Let $X = (X_1, \dots, X_N)$ be a uniform random vector on $S^{N-1}$. The $X_i$ are not independent, but I have a sense that they should be approximately independent for large $N$, so I suspect that something like the DKW inequality should hold in this case. Perhaps something like this: Let $F_N$ be the corresponding empirical CDF; \begin{align} F_N(x) = \frac{1}{N} \sum_{i=1}^N \mathbf 1_{\{X_i \leq x\}} \end{align} and let $F$ be the marginal CDF of each $X_i$ (which I think is asymptotically gaussian), then for ever $\epsilon > 0$, \begin{align} \mathbf P\left(\sup_{x\in \mathbf R}\left|F_N(x) - F(x)\right| > \epsilon\right) \leq \text{something that's small for large $N$} \end{align} Is there such a result? If so, does it follow from well-known concentration theory?

Answer 1

[Too long for a comment, yet not a full answer]

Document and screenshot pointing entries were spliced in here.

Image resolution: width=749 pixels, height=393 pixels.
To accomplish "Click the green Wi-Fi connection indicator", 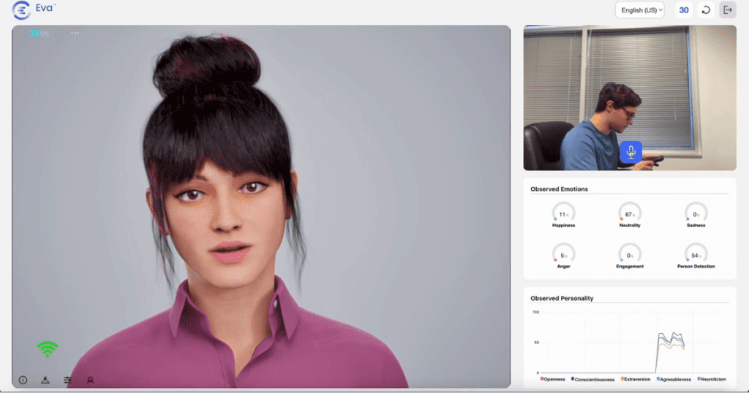I will click(48, 349).
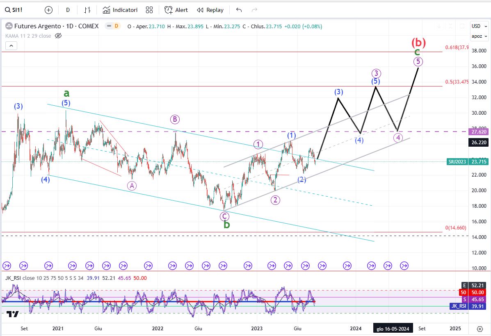491x336 pixels.
Task: Click the TradingView logo
Action: (x=12, y=314)
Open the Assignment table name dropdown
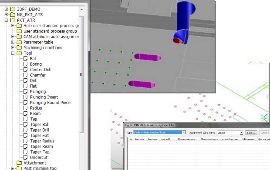This screenshot has height=170, width=270. click(x=241, y=133)
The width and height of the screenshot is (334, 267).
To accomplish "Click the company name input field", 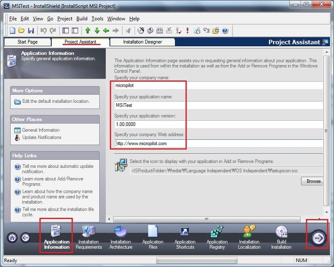I will pyautogui.click(x=218, y=86).
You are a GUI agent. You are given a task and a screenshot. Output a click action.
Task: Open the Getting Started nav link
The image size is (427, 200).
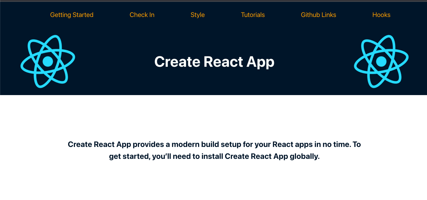click(x=72, y=15)
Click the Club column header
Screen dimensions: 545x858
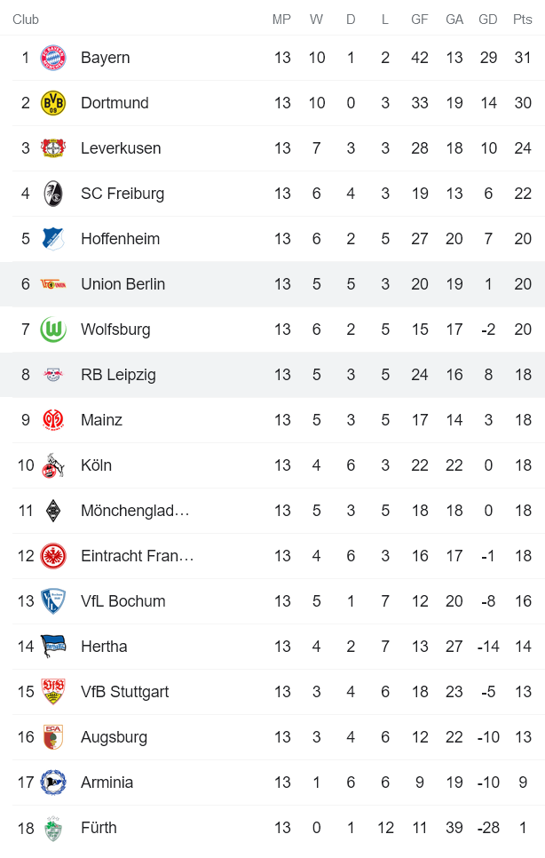coord(26,19)
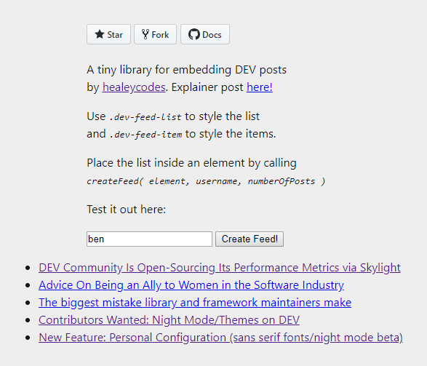
Task: Click the GitHub octocat icon in Docs button
Action: click(194, 34)
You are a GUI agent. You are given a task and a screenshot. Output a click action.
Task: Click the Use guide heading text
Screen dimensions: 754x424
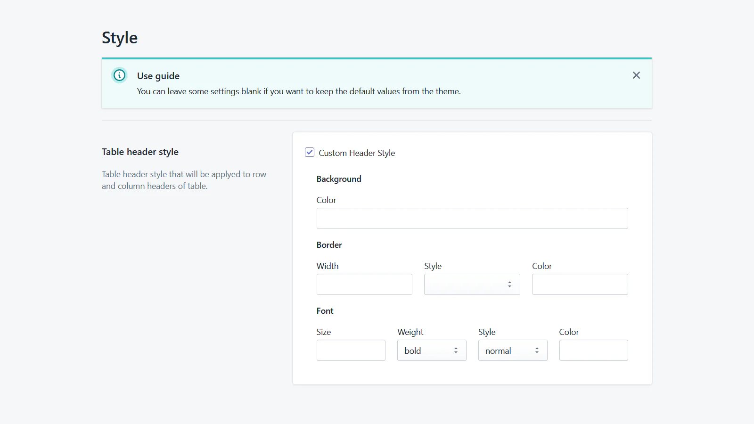coord(158,76)
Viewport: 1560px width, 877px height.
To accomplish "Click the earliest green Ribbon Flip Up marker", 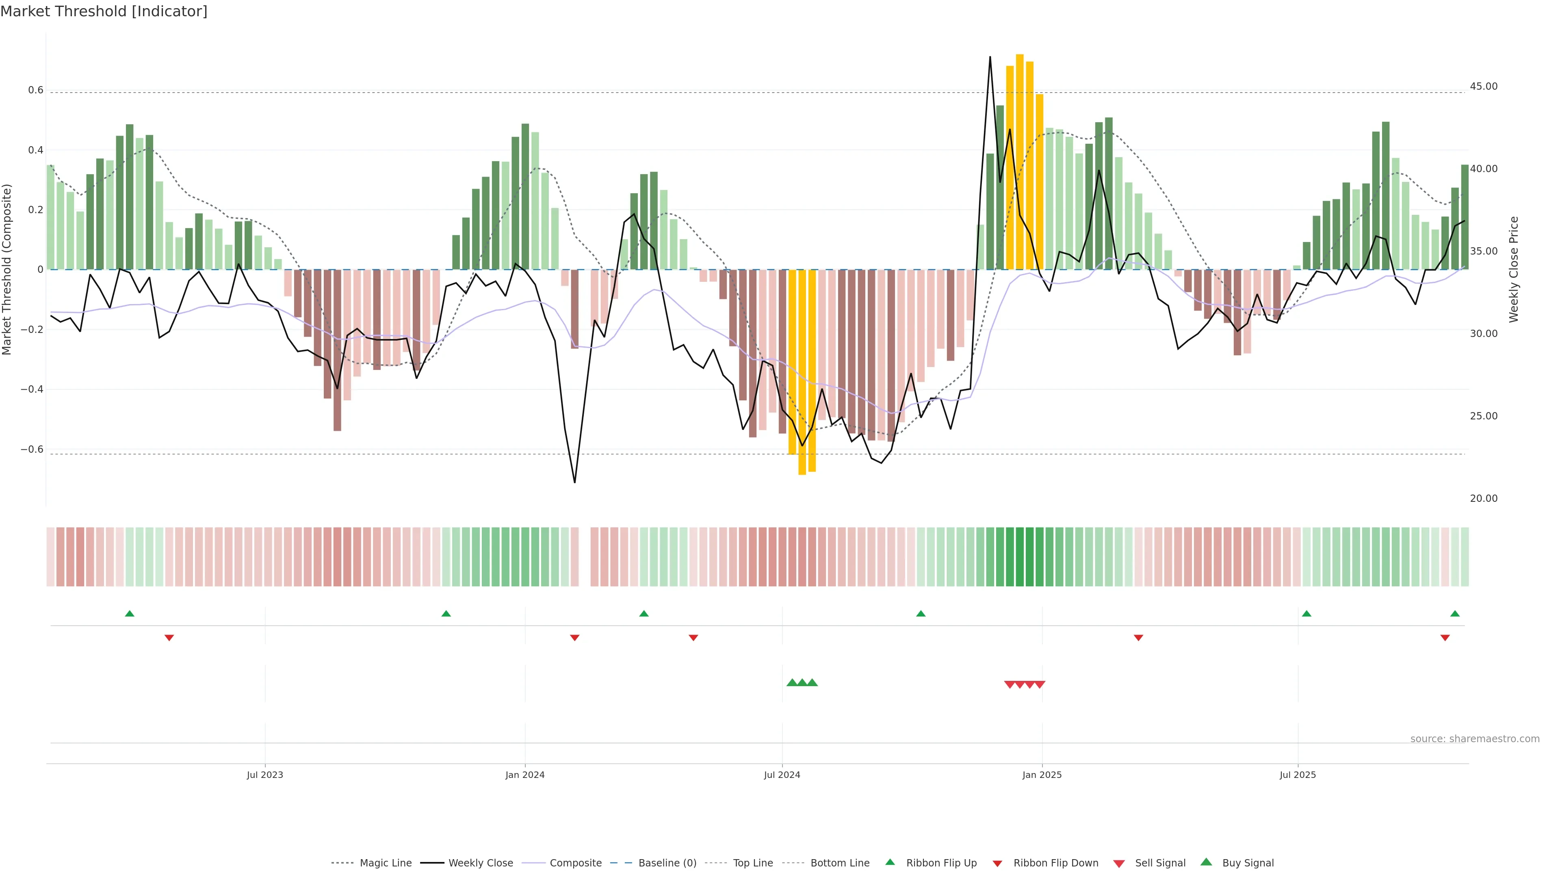I will [130, 614].
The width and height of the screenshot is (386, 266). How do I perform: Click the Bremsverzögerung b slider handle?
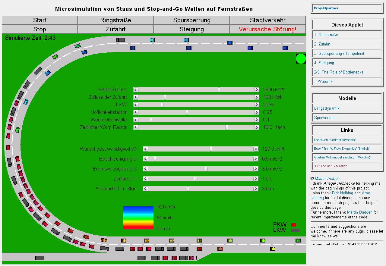(206, 169)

The trick in this particular example should be to use the fact that one can construct $X$ as $Z/\|Z\|$, where $Z$ is a Gaussian random vector with identity covariance matrix. One thus has $$ \frac1N \sum_{i=1}^N {\bf{1}}\{X_i \le x \} = \frac1N \sum_{i=1}^N {\bf{1}}\{Z_i \le x\|Z\| \} . $$ Furthermore, $\|Z\|$ will concentrate around $\sqrt{N}$. I guess that here, the correct object to look at is thus $F_N(x/\sqrt{N})$. The remaining issue is to control the difference $$ \frac1N \sum_{i=1}^N {\bf{1}}\{Z_i \le x \} - \frac1N \sum_{i=1}^N {\bf{1}}\left\{Z_i \le x\ \sqrt{\frac{\|Z\|^2}{N}} \right\}. $$ As, by the properties of chi-square and the delta method, $$ \sqrt{\frac{\|Z\|^2}{N}} = 1 + O_p(N^{-1/2}), $$ the difference in the display above won't play any role for the result you mentioned above. If you look for precise concentration, it might well be that you get additional fluctuations.